:: EXTRACTED DATA ::
════════
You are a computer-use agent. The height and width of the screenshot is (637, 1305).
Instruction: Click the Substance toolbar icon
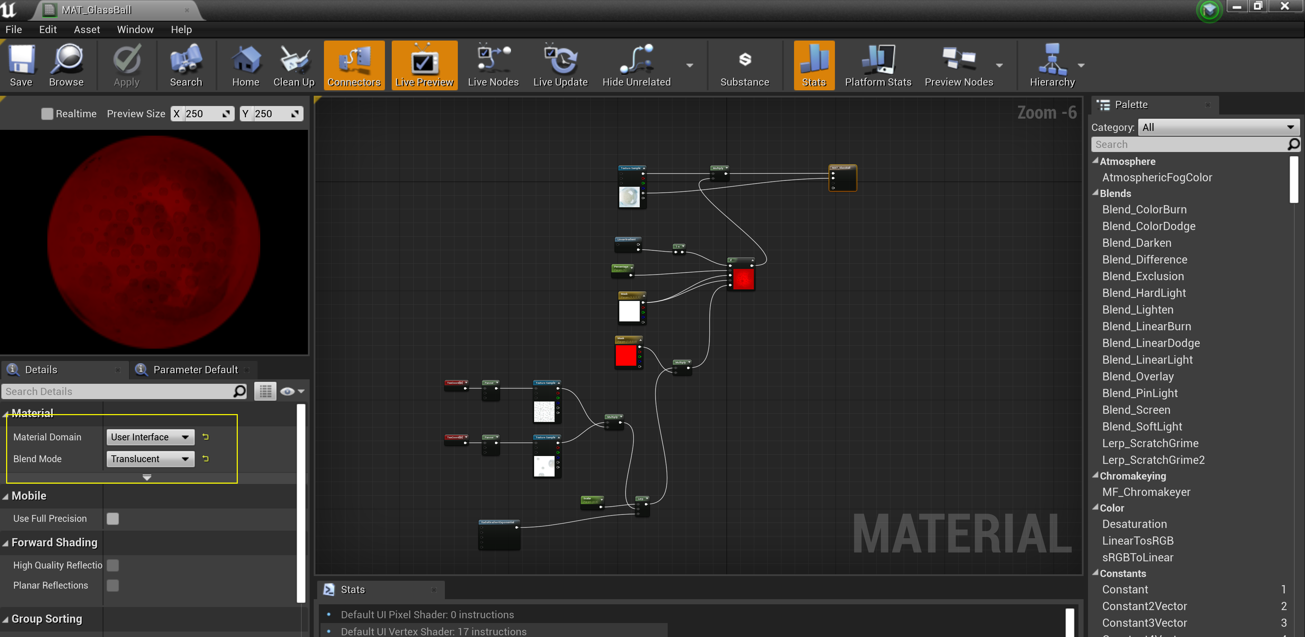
════════
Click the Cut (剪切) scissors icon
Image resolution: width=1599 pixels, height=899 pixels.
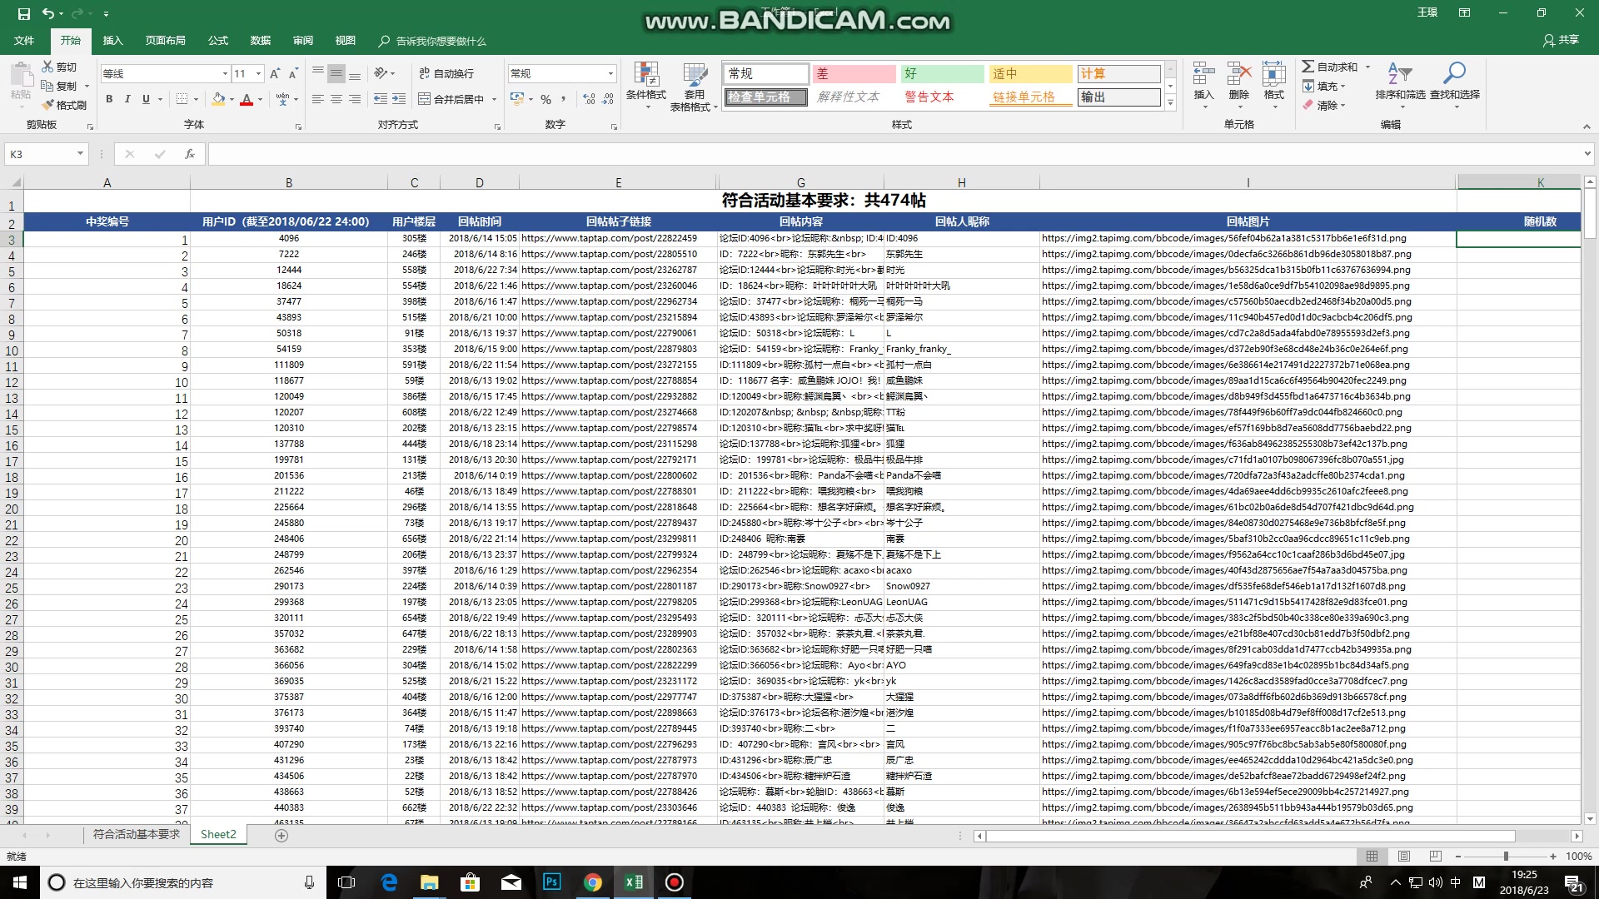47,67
════════
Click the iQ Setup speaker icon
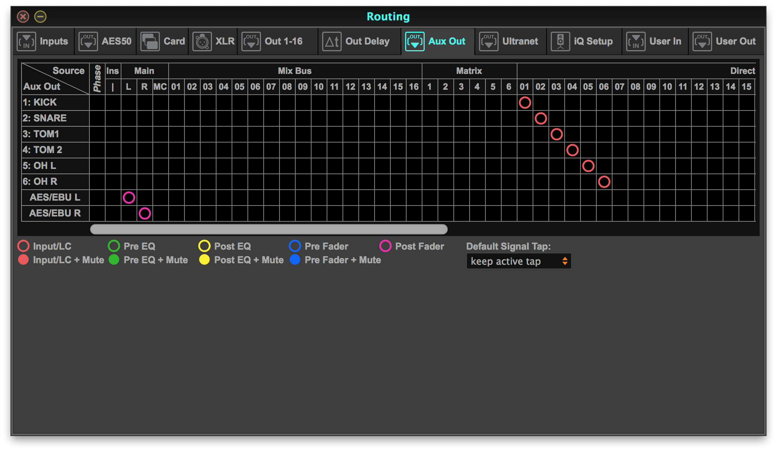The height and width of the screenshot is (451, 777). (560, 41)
════════
:: ABOUT THIS EXERCISE ::
Return, with no change at all, every line in the entries above from the line containing "You are a computer-use" through the line containing "Instruction: Click the Substance toolbar icon".

:: YOUR SOLUTION ::
You are a computer-use agent. The height and width of the screenshot is (637, 1305).
Instruction: Click the Substance toolbar icon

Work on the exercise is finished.